实用肿瘤学杂志 ›› 2013, Vol. 27 ›› Issue (4): 323-327.doi: 10.3969/j.issn.1002-3070.2013.04.007

• 论著 • 上一篇    下一篇

结肠癌D3清扫术后乳糜漏的危险因素分析

张建锋1, 武雪亮2, 王贵英1, 周超熙1, 牛文博1, 席金川1   

  1. 1.河北医科大学附属肿瘤医院外二科(石家庄 050001);
    2.河北北方学院附属第一医院胃肠外科
  • 收稿日期:2013-05-02 出版日期:2013-08-28 发布日期:2013-08-13
  • 通讯作者: 王贵英, E-mail:tizq12@vip.163.com
  • 作者简介:张建锋, 男, (1986-), 硕士, 住院医师, 从事胃肠道恶性肿瘤的诊治研究

Risk factors of the chylous fistula after radical resection of colon carcinoma plus D3 lymph node dissection

ZHANG Jianfeng1, WU Xueliang2, WANG Guiying1, ZHOU Chaoxi1, NIU Wenbo1, XI Jinchuan1   

  1. 1.Second Department of General Surgery, The Fourth Affiliated Hospital of Hebei Medical University, Shijiazhuang 050000, China;
    2.Department of Gastrointestinal Surgery, The First Affiliated Hospital of Hebei North University
  • Received:2013-05-02 Online:2013-08-28 Published:2013-08-13

摘要: 目的研究结肠癌D3清扫术后腹腔乳糜漏的有关危险因素。方法 回顾性分析行结肠癌D3清扫术后腹腔乳糜漏56例患者的临床资料做为实验组;并选取同期行相同手术未发生乳糜漏的769例患者作为对照组进行对比分析, 对选取有可能影响乳糜漏的相关因素进行单因素分析与Logistic回归分析。结果 所选的14个可能与乳糜漏相关的因素中, 低蛋白血症、肿瘤部位、淋巴结清扫数目与术后发生乳糜漏有关, 差异具有统计学意义(P<0.05);而年龄、性别、手术时间、手术方式、术中出血量、合并糖尿病、术前肠梗阻、术前行新辅助化疗、肿瘤大小、肿瘤浸润深度、淋巴结转移与术后乳糜漏无关(P>0.05)。Logistic回归分析显示:低蛋白血症、淋巴结清扫数目和肿瘤部位是结肠癌D3清扫术后乳糜漏的独立危险因素。结论 低蛋白血症、肿瘤部位和淋巴结清扫数目是结肠癌D3清扫术后乳糜漏的独立危险因素, 术后腹腔乳糜漏积极保守治疗有效。

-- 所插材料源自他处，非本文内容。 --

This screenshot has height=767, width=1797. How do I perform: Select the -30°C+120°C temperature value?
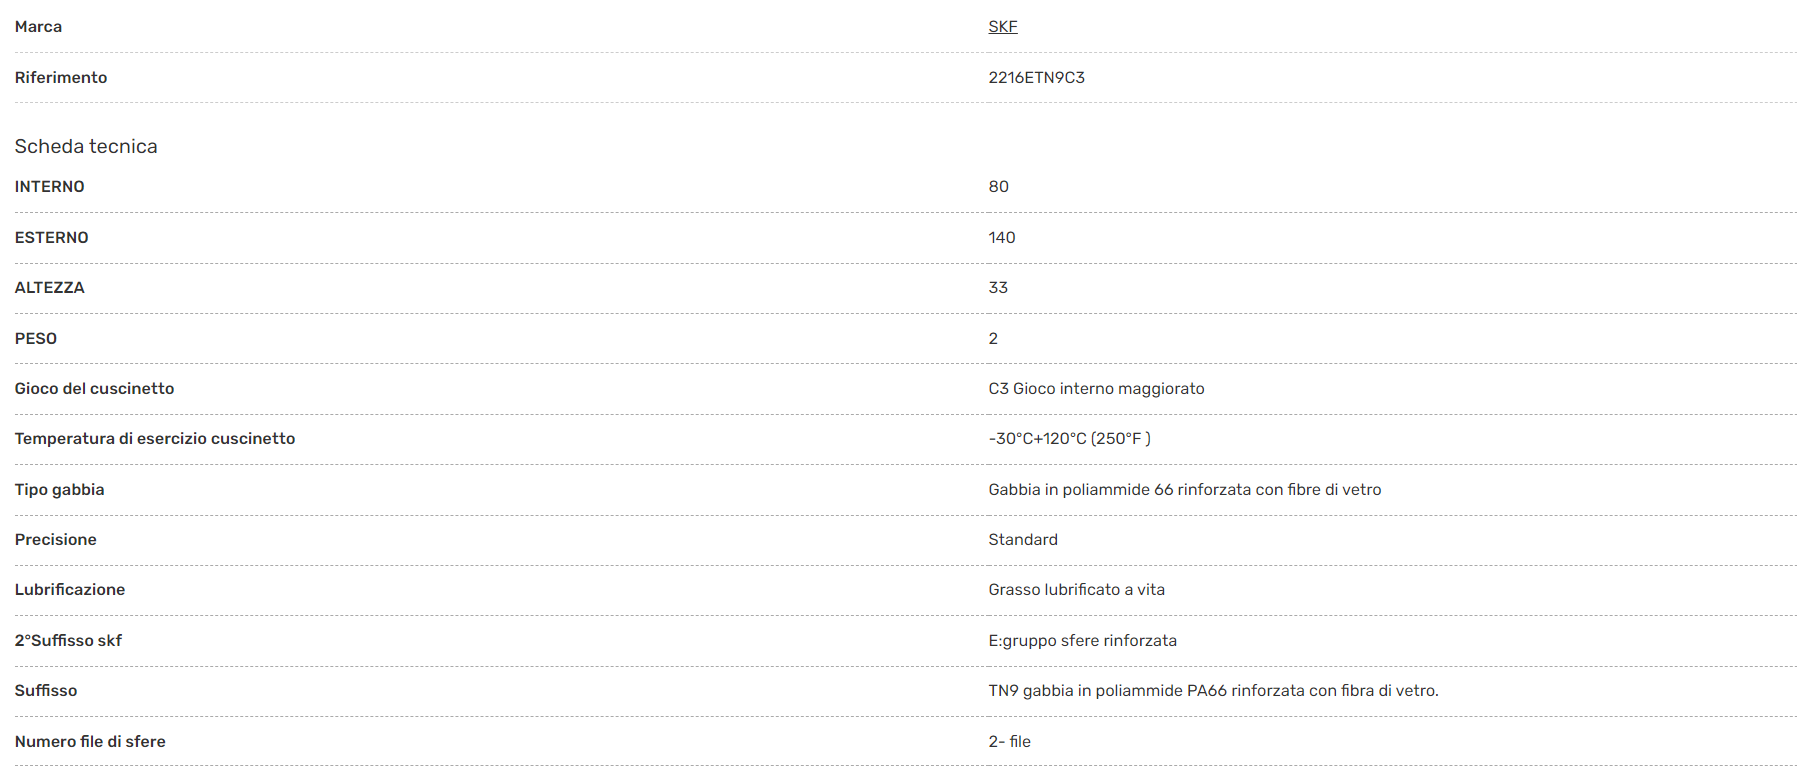tap(1069, 439)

Abstract: Objective To investigate risk factors of the chylous fistula after radical resection of colon carcinoma plus D3 lymph node dissection and its prevention.Methods Clinical data of 56 patients with the chylous fistula after radical resection of colon carcinoma plus D3 lymph node dissection was analyzed retrospectively as the observe group, and compared with the 769 patients without the chylous fistula after the same operation during the same time as the control group.The possible influencing factors of the chylous fistula were analyzed by single factor and logistic regression analysis.Results All 14 selected factors related with the chylous fistula, including anaemia or lower proteinemia, lesion site and lymph node dissection number were related with the chylous fistula.The statistical analysis showed that the difference was statistical significant(P<0.05).Sex, age, diabetes, intestinal obstruction before operation, neo-adjuvant chemotherapy before operation, tumor size, depth of invasion, lymph node metastasis, operation method, blood loss during surgery, operation Method and operating time had no correlation with the chylous fistula(P>0.05);Non-conditional multivariate analysis showed that anaemia or lower proteinemia, lesion site and lymph node dissection number were significant related with the chylous fistula as dependent risk factors.Conclusion Anaemia or lower proteinemia, lesion site and lymph node dissection number were significantly related with the chylous fistula as dependent risk factors.Radical resection of right-colon carcinoma plus D3 lymph node dissection is associated with higher risk for chyle leak.Conservative treatment is effective in early stage of chyle leak after radical resection of colon carcinoma plus D3 lymph node dissection.